All’inizio tutti concentrati sui piedi, dove era fin troppo evidente che non vi fosse stato nessun contatto. Poi, qualcuno si è accorto di quel braccio di Pierre Kalulu leggermente allargato e della sua mano che trattiene l’avambraccio di Bastoni.
Quella del tocco leggero è una fregnaccia; chiunque abbia giocato sa che sa che a certe velocità e specialmente in accelerazione, anche un tocco leggero, anche una spintarella posso essere determinanti.
Bastoni stava andando in contropiede, Kalulu lo aveva perso e, proprio per questo, senza pensarci, ha allargato il braccio per afferrare l’avversario.

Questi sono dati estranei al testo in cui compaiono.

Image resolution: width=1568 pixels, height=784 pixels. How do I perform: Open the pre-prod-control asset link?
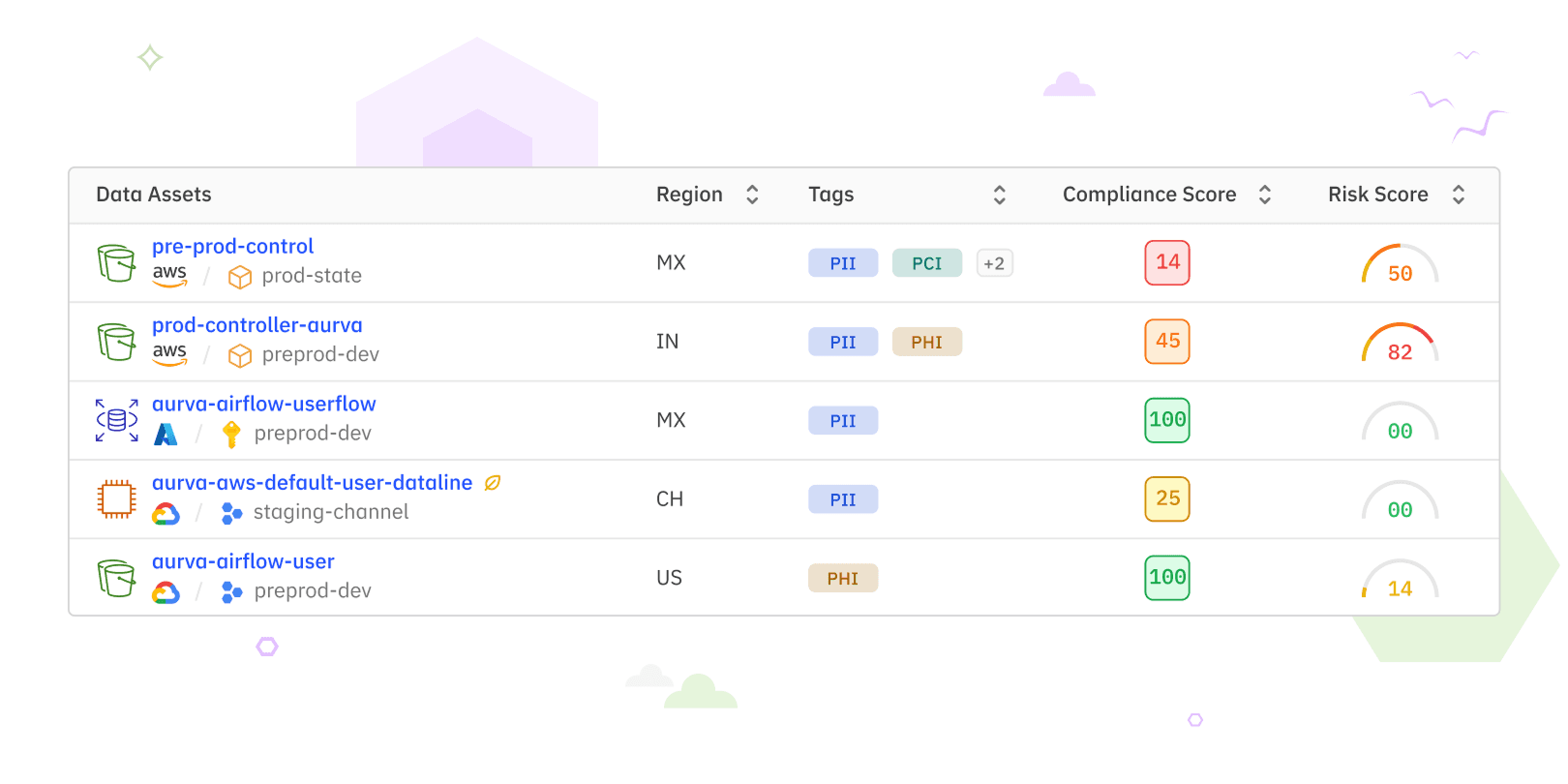pos(232,247)
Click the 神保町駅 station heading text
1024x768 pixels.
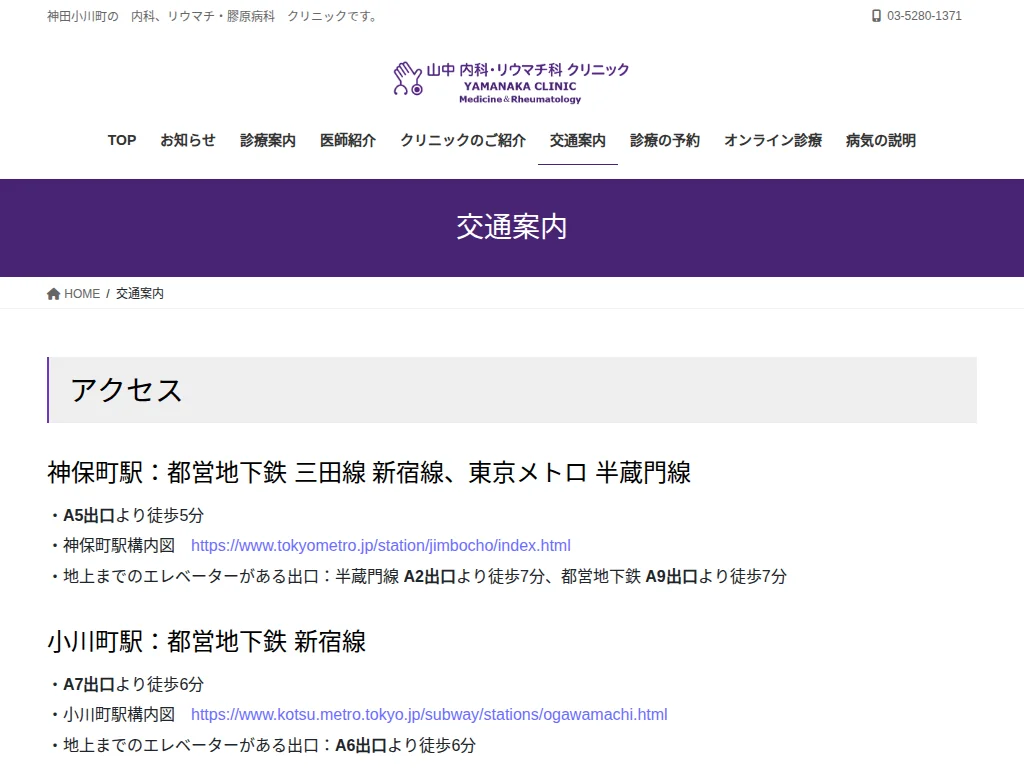click(370, 473)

Sappiamo che era già ammonito, quindi l’errore lo ha commesso lui.
Se ci affidiamo alla “Comunicazione non verbale” il suo atteggiamento mentre esce dal campo dimostra la sua consapevolezza di avere commesso una leggerezza.
IL RISULTATO
Infine, va dato merito alla Juventus di avere disputato un’ottima gara. È puerile asserire che il risultato finale sia stato condizionato dalla espulsione di Kalulu. Puerile e ingiusto nei confronti dei suoi compagni di squadra.